Fix any defects you encounter.
You will hand in (and/or be marked on) the following
(see also the marking
scheme
and sheet).
- (10%) An estimate in advance (before you start anything)
of how many minutes you would expect to spend in each of the 4 phases
(no marks are awarded for "getting it right" - just please give your best guess
in advance).
- (10%) Detailed time logs and detailed defect logs that you
used to come up with the summary.
- (5%) Time summary sheet detailing exact time spent (to the minute)
in every phase.
- (5%) Defect summary sheet showing the total number of defects
found in each phase, and to which phase the defects were attributed.
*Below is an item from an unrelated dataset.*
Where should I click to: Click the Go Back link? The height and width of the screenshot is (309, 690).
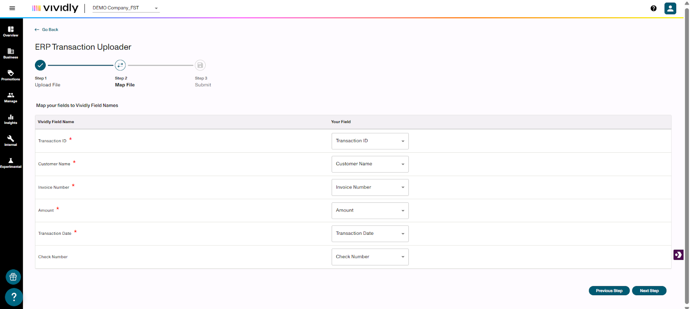[x=47, y=30]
- (50%) Printouts of the specification, design, code,
and tests you used (with results).
Note the tests must be automated.
- (10%) Does it work, is it convenient, and is it useful?
- (10%) An insightful software engineering commentary on the experience. What did you learn?
How do you think this generalizes?
Notes:
- Work alone. You may consult others and/or your professor
but do not take away anything written by somebody
else, and be sure to record the time under the specification
and design phases.
- As an exception to the work alone rule, the class may share
amongst themselves sample test input files
(i.e., work together to create sample inputs that you can all use
to speed up test case generation). Share them on the Blackboard forum.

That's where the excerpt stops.